Composer Anthony Davis knows his new work, Five, will be controversial: “I’m sure I’ll hear from Donald Trump afterwards.”
During Black History Month there did not appear to be huge rush to present the works of African-American composers to the San Diego classical music audience. UCSD professor/composer Anthony Davis did see two productions of his choral work Voyage Through Death to Life Upon These Shores, by Sacra Profana, but he has yet to have one of his large-scale works performed by the San Diego Opera or the symphony.
Five, an opera by Anthony Davis
Trilogy: An Opera Company presents a full-length opera about the divisive trial that sent five innocent teens to prison for 6 to 13 years each.
“I don’t think it’s ever easy,” Davis explained. “I’ve been at this for a long time and it goes up and down. There were probably more opportunities for me in the ’80s or early ’90s than there are now. Now they seem to be looking for composers under the age of 40, and there’s a relationship to rock music that has become more trendy and white, which is always kind of funny to me. Everyone knows that the origins of American popular music [come from] African-American sources — that goes without saying.”
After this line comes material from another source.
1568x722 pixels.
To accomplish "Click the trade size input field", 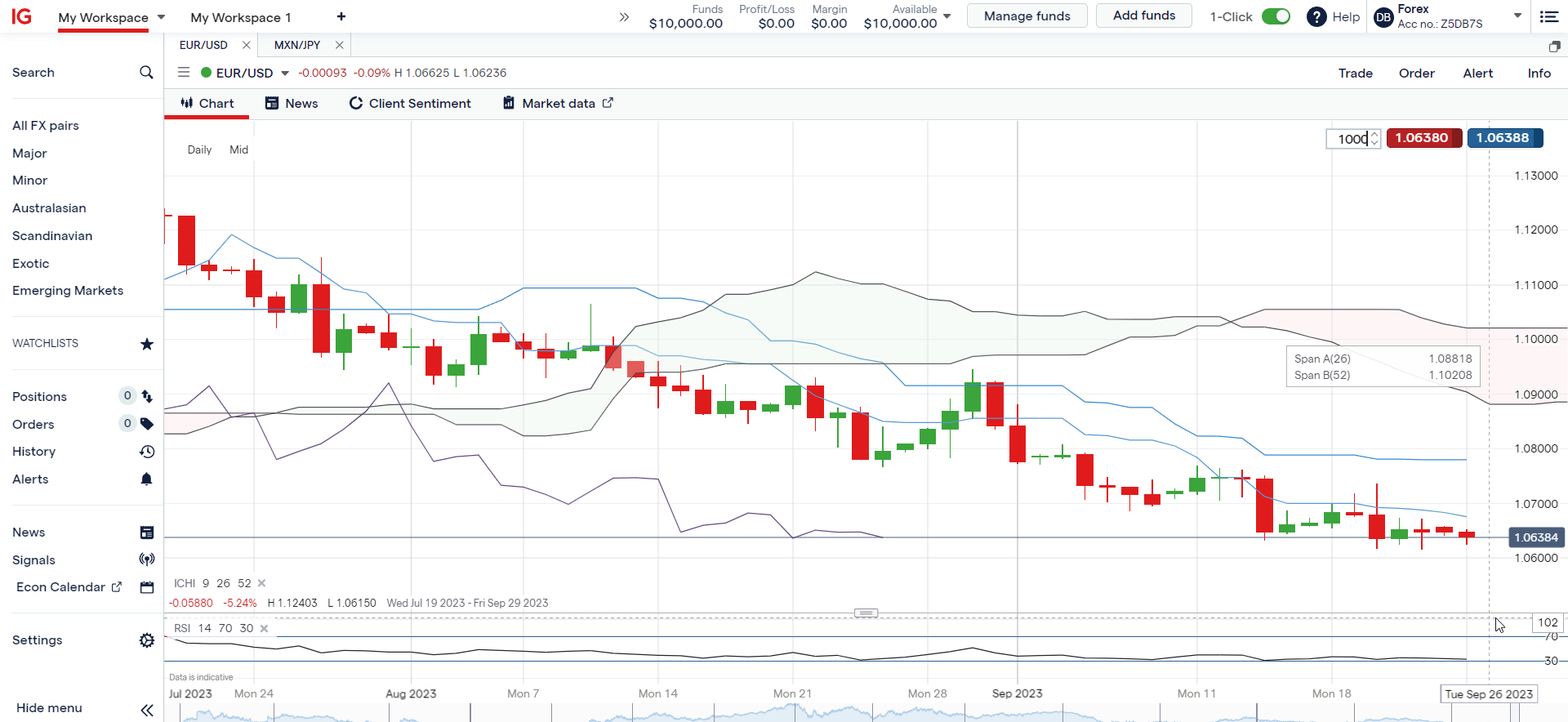I will [1349, 139].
But the composer isn’t planning on making any compromises. “It’s always a struggle to bring your music with you,” he said. “But if I were to abandon my roots, music would be an empty vessel for me.”
Davis’s latest opera, Five, is a work that documents the infamous case of the Central Park Five, which made its debut last year in New Jersey. Donald Trump plays a central role. “He started a cultural war with his rage back then that we haven’t really recovered from. He was demanding the death penalty for these young men [all five were exonerated after years in prison].”
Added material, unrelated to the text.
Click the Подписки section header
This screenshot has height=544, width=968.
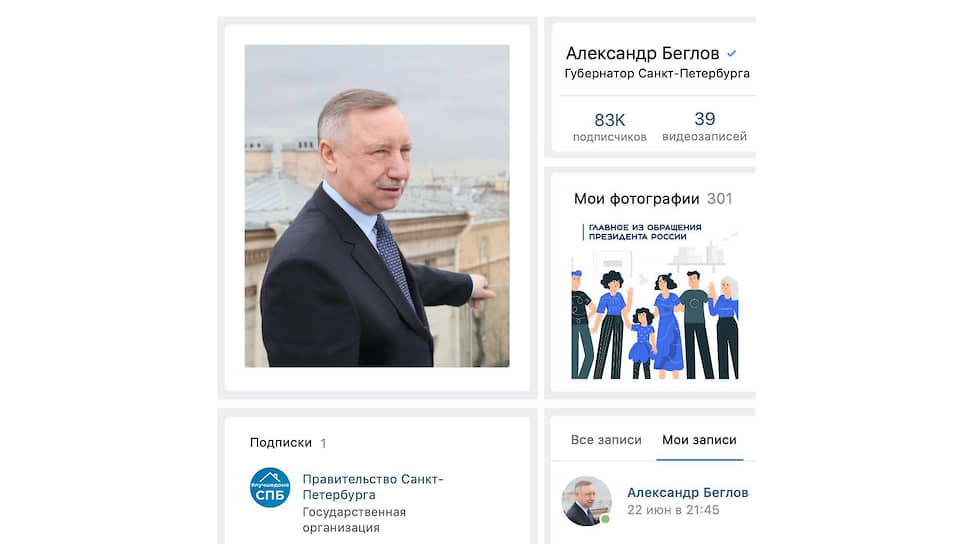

The composer had a scare on the day following the election. “I was driving back to the city after rehearsals for Five and somehow my rental-car GPS took me through Central Park where they were having a massive anti-Trump demonstration. My van had West Virginia [red-state] plates and people were livid. They started pushing on my vehicle. I tried yelling that I was from California — ‘Don’t blame me!’ I wasn’t that far from Trump Tower.”
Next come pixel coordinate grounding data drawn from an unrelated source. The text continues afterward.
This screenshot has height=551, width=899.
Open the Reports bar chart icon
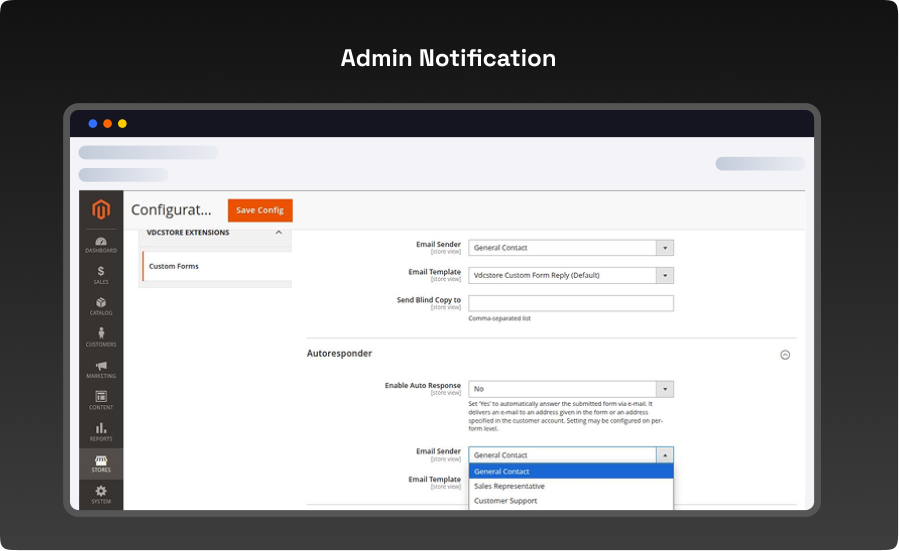(x=101, y=431)
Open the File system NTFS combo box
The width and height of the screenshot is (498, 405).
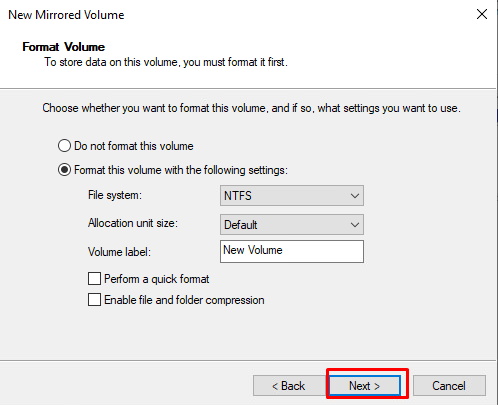(292, 196)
Davis believes in remaining aware. “We have to realize that racism and corruption were at the foundation of our country. It’s something we have to struggle to overcome and work against all of the time.”
Meanwhile, he’s optimistic about bringing Five to a larger audience. “I’m hoping that the New York City Opera will stage a full production next year. I know it will be controversial, and I’m sure I’ll hear from Donald Trump afterwards [laughter].”